In fact, AI has made tremendous strides in clinical diagnosis, especially problems that can be formulated as pattern recognition of images, says Dr. Kreiman.
“One example domain is diagnosis of diabetic retinopathy from fundus photographs of the eye; another one is recognition of breast tumors from X-ray images. Similarly, there is ongoing work to detect abnormalities in structural MR images of the brain,” he explains.
There is also growing excitement about combining AI with sensors to monitor neurological conditions, says Dr. Kreiman. Common devices such as smartphones, watches and other sensor-containing devices “can provide a wealth of information about how people communicate, what people search for, attention, voice, aspect (selfies), in addition to other metrics like heart rate. These data can revolutionize diagnosis and monitoring in neurology.”
And now with Tesla and SpaceX founder Elon Musk diving into the biotech space with his start-up Neuralink, which is aiming to build human brain-machine interfaces, interest and research in machine-driven approaches in neurobiology will only be expanding in 2021.
Dr. Kreiman says that while he is, “extremely excited about this line of work, it is still a very long-term goal.”
“Our understanding of the human cerebral cortex is still primitive. We still cannot answer very simple questions such as how your name is encoded in your brain, let alone more complex information,” he says. “I doubt that we will see us uploading our brains any time soon. However, just beginning to think about the possibilities is exhilarating.”
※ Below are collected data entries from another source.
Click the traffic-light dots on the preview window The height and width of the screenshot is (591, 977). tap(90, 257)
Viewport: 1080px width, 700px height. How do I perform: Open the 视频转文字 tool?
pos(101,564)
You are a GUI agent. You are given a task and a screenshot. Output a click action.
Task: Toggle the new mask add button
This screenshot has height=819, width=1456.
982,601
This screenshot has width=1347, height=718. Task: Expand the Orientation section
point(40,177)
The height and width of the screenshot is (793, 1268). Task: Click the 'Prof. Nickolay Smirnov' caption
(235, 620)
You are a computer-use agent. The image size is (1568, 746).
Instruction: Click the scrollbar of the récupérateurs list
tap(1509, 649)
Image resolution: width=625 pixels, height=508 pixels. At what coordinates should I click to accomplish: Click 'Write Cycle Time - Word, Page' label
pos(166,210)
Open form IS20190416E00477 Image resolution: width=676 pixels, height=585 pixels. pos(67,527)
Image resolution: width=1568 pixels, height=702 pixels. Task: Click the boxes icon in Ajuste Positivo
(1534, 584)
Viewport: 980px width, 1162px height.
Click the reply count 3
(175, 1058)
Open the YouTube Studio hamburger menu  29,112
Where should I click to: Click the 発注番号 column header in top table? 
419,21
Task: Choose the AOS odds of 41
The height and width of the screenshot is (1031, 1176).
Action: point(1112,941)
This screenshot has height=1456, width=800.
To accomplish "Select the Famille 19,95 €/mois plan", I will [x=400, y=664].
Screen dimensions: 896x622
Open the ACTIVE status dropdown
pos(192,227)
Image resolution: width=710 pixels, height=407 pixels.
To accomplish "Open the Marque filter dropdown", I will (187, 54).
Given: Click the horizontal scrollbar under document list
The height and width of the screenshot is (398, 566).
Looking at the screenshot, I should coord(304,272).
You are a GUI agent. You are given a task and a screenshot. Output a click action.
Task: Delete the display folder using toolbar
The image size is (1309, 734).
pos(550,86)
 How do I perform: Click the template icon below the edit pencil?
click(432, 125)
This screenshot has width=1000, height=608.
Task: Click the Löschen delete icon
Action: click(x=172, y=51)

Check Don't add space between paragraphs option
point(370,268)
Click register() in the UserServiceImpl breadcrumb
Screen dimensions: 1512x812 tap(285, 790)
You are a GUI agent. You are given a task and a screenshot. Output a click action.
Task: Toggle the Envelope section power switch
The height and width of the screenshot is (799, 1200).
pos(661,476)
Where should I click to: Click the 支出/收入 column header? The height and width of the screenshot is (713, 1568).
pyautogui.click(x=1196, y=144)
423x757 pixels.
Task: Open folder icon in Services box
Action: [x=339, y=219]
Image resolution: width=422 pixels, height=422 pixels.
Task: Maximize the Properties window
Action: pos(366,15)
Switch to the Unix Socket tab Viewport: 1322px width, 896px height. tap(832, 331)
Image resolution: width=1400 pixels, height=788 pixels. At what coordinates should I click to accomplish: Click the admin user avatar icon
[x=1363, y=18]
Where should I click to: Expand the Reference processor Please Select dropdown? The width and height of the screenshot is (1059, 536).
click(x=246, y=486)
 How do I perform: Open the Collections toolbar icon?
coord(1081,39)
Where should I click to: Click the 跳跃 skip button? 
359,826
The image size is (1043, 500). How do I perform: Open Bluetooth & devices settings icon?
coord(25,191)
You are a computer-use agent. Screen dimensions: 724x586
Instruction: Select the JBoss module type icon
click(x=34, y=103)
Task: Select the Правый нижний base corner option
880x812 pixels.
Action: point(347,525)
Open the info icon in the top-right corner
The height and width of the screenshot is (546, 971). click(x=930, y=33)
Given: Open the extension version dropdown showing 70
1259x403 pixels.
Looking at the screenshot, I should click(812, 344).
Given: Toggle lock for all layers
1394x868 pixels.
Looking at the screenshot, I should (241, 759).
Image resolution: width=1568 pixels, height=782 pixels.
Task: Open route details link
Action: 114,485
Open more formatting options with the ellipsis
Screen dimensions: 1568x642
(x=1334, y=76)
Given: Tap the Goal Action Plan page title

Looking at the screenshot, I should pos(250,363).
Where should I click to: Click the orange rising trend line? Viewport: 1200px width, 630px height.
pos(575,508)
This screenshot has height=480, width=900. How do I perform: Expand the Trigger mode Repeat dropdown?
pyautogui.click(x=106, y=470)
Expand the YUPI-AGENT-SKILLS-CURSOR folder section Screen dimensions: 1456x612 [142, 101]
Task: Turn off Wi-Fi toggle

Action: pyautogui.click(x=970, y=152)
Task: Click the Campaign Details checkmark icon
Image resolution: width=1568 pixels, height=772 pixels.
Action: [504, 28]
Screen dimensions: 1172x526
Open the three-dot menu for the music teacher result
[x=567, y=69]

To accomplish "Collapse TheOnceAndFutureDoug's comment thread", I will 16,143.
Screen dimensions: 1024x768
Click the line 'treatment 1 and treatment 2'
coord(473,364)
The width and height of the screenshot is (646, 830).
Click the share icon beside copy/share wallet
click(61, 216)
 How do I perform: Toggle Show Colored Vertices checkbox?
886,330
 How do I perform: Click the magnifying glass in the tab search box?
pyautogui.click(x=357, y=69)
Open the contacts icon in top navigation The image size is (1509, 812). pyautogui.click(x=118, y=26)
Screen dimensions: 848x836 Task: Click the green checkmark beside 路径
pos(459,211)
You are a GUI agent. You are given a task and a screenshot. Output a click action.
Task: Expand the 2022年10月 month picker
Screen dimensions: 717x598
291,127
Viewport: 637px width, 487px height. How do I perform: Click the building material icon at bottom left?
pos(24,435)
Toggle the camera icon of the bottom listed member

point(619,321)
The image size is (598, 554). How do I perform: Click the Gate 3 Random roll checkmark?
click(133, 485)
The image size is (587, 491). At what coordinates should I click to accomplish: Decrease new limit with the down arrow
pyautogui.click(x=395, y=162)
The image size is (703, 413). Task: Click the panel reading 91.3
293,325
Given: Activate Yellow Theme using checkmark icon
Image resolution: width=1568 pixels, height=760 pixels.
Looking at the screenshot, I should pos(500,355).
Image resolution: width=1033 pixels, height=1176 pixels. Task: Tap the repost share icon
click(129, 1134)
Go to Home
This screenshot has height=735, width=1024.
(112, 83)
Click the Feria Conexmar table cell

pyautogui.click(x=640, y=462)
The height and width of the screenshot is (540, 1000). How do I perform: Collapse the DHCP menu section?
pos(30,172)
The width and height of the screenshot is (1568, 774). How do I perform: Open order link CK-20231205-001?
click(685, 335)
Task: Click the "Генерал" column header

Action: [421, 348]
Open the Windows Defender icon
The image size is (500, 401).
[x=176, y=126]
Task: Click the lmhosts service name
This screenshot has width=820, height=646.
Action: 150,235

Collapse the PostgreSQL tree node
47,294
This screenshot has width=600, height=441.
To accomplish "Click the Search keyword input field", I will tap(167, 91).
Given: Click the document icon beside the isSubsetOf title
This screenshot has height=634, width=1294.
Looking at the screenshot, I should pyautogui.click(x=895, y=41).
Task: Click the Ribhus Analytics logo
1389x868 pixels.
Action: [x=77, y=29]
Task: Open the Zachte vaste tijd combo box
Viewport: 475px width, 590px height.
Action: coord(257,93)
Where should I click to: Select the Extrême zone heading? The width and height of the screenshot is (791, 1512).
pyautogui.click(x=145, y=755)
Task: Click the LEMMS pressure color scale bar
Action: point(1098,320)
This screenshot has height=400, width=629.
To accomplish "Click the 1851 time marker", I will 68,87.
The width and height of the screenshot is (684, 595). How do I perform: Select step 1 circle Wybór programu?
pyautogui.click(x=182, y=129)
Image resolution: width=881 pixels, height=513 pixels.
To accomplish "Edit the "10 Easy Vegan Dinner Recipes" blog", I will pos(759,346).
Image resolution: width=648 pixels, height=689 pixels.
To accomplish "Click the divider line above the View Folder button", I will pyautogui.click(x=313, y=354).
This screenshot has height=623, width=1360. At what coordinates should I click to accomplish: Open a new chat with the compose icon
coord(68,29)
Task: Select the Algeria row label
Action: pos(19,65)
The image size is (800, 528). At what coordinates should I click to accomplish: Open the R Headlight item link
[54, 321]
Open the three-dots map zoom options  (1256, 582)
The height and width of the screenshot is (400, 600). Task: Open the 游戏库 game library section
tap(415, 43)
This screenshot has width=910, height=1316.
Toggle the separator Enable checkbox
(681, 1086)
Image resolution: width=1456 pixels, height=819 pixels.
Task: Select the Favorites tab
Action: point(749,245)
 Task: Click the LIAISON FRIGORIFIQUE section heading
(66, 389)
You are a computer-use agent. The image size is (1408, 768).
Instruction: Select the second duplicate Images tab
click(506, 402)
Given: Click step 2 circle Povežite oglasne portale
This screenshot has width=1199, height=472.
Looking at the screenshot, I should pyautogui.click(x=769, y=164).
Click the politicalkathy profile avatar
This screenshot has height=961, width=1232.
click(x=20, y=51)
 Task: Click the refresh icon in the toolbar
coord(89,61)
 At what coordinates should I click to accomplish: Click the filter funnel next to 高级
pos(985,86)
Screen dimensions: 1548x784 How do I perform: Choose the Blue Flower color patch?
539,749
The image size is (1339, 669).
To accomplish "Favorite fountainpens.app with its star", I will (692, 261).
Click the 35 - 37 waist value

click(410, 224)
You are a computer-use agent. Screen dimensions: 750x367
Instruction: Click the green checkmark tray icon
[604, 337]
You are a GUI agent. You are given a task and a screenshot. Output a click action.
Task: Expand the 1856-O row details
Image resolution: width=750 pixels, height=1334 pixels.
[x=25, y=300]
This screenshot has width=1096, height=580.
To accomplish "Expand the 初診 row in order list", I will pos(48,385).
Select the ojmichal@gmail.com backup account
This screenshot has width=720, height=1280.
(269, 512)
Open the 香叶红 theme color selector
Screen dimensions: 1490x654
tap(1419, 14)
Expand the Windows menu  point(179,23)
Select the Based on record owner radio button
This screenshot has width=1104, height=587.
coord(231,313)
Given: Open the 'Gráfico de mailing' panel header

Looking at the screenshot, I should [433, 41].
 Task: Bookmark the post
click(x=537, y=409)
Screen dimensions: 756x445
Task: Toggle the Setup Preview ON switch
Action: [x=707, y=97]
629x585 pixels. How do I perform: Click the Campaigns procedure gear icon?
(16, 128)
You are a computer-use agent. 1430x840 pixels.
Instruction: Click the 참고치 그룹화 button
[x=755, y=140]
“ of the caliber of Musk pay attention to this field, and invest in it, constitutes a tremendous boost for the field and a clear sign that we are on the verge of major revolutions in neuroscience.”
Related to computational AI approaches is digitization. With COVID-19 driving many companies in the pharma, medical device and biotech industries to work remotely, the need for digitization has increased. This includes things like remote monitoring of manufacturing processes, including supply chain facilities, as well as digitizing research labs.
In a webinar hosted by Xtalks, experts from LabTwin and Genentech discussed how IT and mobile technologies can help make capturing data in research labs easier and more efficient, leading to reduction of errors and saving time. Data can be recorded on mobile devices and uploaded to central laboratory informatics systems, allowing for real-time data monitoring and sharing.
Mobile technology can help researchers in labs access data and information hands-free while working at the bench, as well as monitor experiments remotely. It can also help scientists connect virtually, allowing for real-time feedback and assessments.
Digital interconnectivity in research labs as well as manufacturing facilities can connect data and people through mobile applications. There will be an increasing trend towards digital set-ups as the pharma and biotech industries move towards increasing automation and more remote working environments.
Themes of Tomorrow Begin Today
Automation and digitization through computational and IT approaches will be big in 2021 as the pharmaceutical and biotech industries are forced to adapt and innovate in light of the ongoing pandemic.
Implementation of digitized, AI-based, as well as decentralized and virtual approaches in research & development, manufacturing and supply chain, as well as clinical trials will only benefit the life science industry in the long-run. Shifting to, or incorporating these approaches will help build efficiencies that will reduce costs, trim timelines and importantly, deliver more robust products and services to patients.